‘European Parliament must end second-class status of Irish language’
Fianna Fáil MEP candidate, Thomas Byrne, wants end to ‘discrimination’ against Irish in EU
Thomas Byrne – end ‘second class status’ of Irish language in EU
Fianna Fáil’s MEP candidate in Midlands North West, Thomas Byrne, has said that the European Parliament needs to end “the second class status of Irish”.
Mr Byrne said: “Many people believe that Irish was accorded full recognition as one of the 24 official and working official languages of the EU back in 2007. However, that formal recognition was only on paper. Nothing changed in practice because of a legal loophole that allowed the parliament to defer full recognition until 2007 and for another five years until 31st December 2016. This derogation – as it is called – means that not all EU institutions are obliged to translate laws or documents into Irish.
“This is an issue of jobs and rights. Irish-language organisations have estimated that more than 180 jobs could be created for translators and interpreters if this discrimination against Irish was ended. Unfortunately, it seems to be part of a pattern of disregard for the rights of minority language speakers by the European Parliament. The Parliament must spend the money needed to employ more staff proficient in Irish and the European Union’s other minority languages so as to recognise the rights of people who speak them.”

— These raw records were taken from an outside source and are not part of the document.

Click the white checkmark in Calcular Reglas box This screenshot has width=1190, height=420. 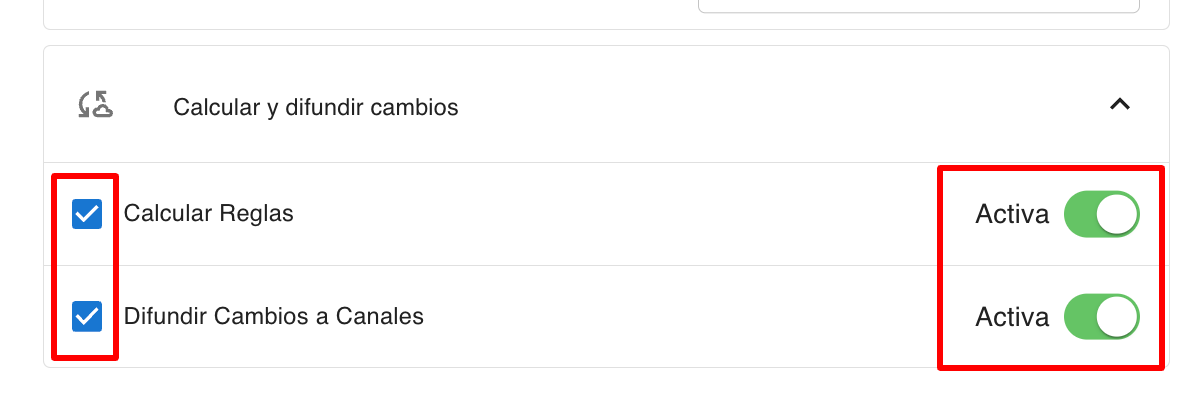(x=87, y=214)
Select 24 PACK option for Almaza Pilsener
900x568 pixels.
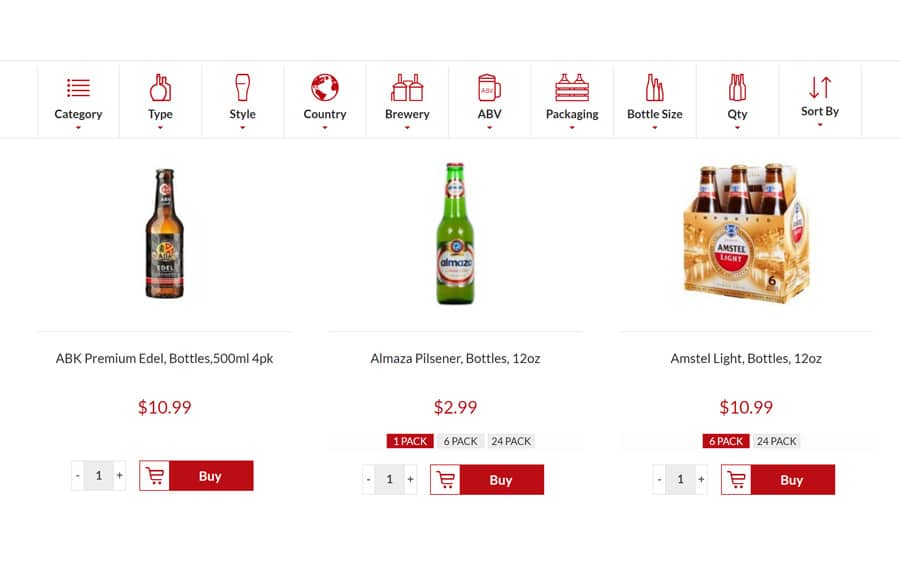[511, 441]
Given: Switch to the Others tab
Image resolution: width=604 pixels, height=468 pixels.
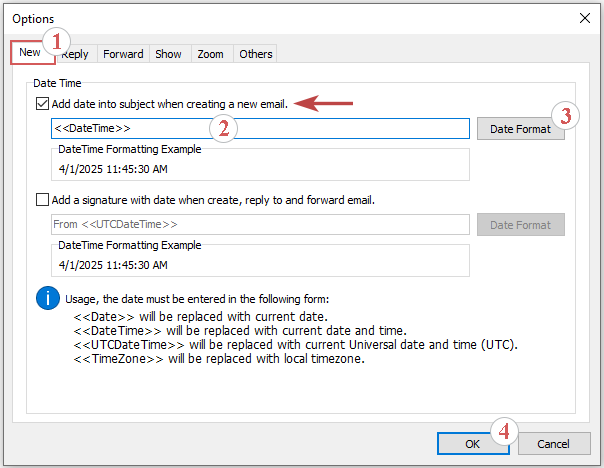Looking at the screenshot, I should click(255, 54).
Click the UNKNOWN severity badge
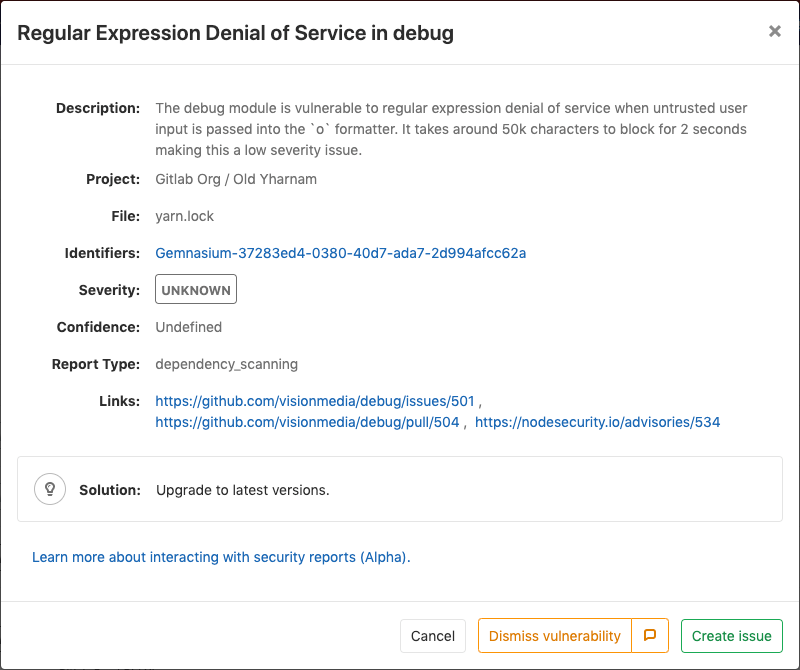Viewport: 800px width, 670px height. coord(196,290)
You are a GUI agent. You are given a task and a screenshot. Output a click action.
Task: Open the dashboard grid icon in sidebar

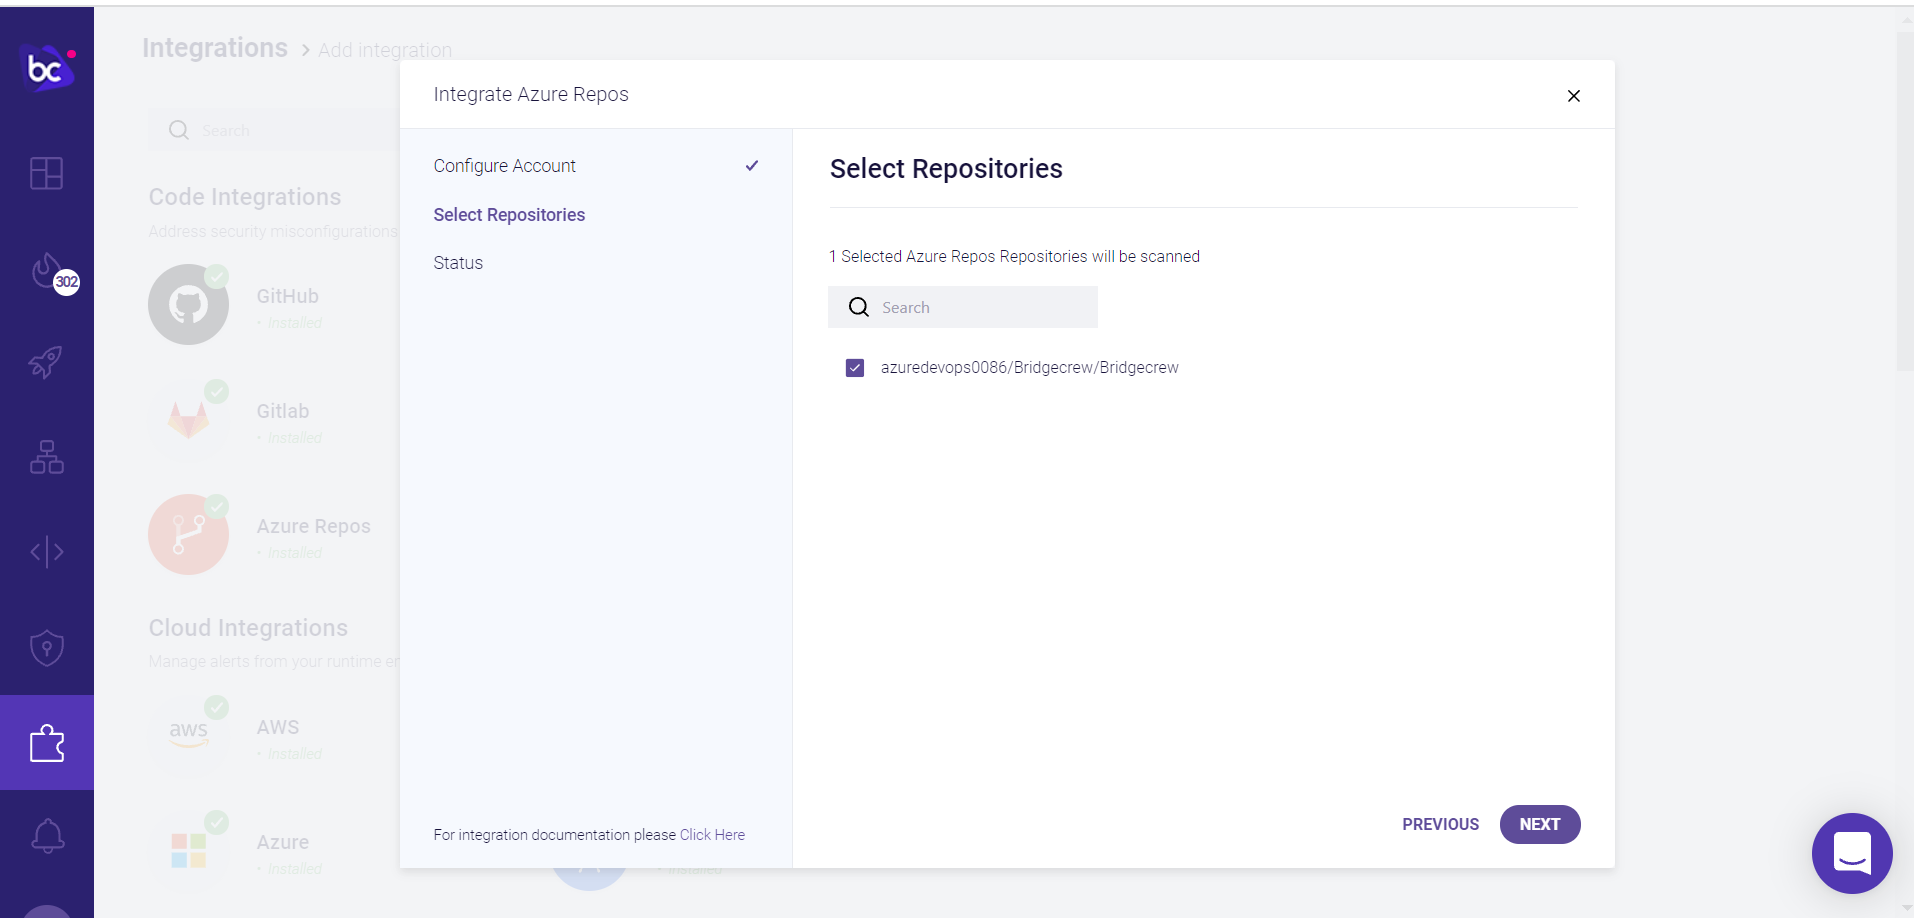click(x=47, y=174)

Mr Byrne said that derogation against Maltese was lifted after three years and that the EU gave provisional contracts to Maltese speakers to help them gain the required qualifications for appointment. He believed that the same should be done for Irish speakers and that recruitment competitions for long term and provisional contracts should be held this year, next year and in 2016.
He was worried that if nothing was done “the derogation discriminating against Irish is due to be renewed for another five years in 2016”. He wanted the Tánaiste and Minister for Foreign Affairs, Eamonn Gilmore, “to ensure that the derogation will be scrapped and that Irish is given full, practical recognition by 2016. This would be an appropriate way to honour the centenary of the 1916 Proclamation which referenced a European dimension”.